▶ PROBLEM: Can you keep writing the article on Oracle's PIVOT and UNPIVOT operators, starting right after its last line?

This article shows how to use the PIVOT and UNPIVOT operators in Oracle 11g database, the keyword was introduced in that Oracle version. Before that you can get it by DECODE or CASE functions .  

UNPIVOT operator 

That operator transforms the data arranged on a column into separate rows.   

With this utility it is possible to convert the display of the data originally displayed on columns to have them on lines. In this example we talk about the prices associated with a ticket: 

SELECT * FROM tickets ;

Applying the unpivot, pivoting on the ticket column it is possible to see the opening and closing price on separate lines. 

SELECT ticket,to_char(ticket_date,'YYYYMMDD')ticket_date,price_type,price 
FROM tickets 
UNPIVOT ( price 
  FOR price_type 
  IN (  opening_price AS 'OPEN', 
        closing_price AS 'CLOSE') 
)

▶ SUPPLIED DATA:

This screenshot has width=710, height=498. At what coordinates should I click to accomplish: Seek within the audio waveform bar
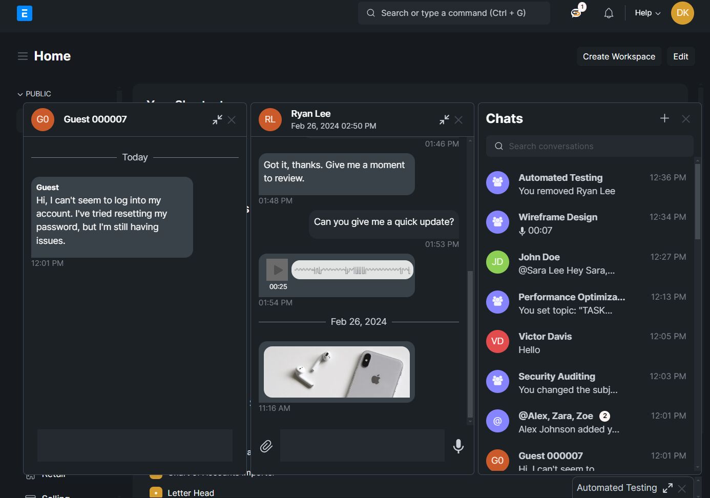click(352, 270)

▶ EXERCISE ANSWER:
ORDER BY ticket,price_type ;
  • The columns PRICE and PRICE_TYPE, are defined in the UNPIVOT clause 
  • The columns to be unpivoted must be named in the IN clause 
  • By default, the clause of « EXCLUDE NULLS » is used. To override the default behaviour, use the INCLUDE NULLS clause. 
SELECT ticket,to_char(ticket_date,'YYYYMMDD')ticket_date,price_type,price 
FROM tickets 
UNPIVOT INCLUDE NULLS ( price 
  FOR price_type 
  IN (  opening_price AS 'OPEN', 
        closing_price AS 'CLOSE') 
) 
ORDER BY ticket,price_type ;

Here is the code if you want to test : 

DROP TABLE tickets PURGE 
/ 
CREATE TABLE tickets ( 
ticket VARCHAR2 (20), 
ticket_date DATE, 
opening_price NUMBER, 
closing_price NUMBER)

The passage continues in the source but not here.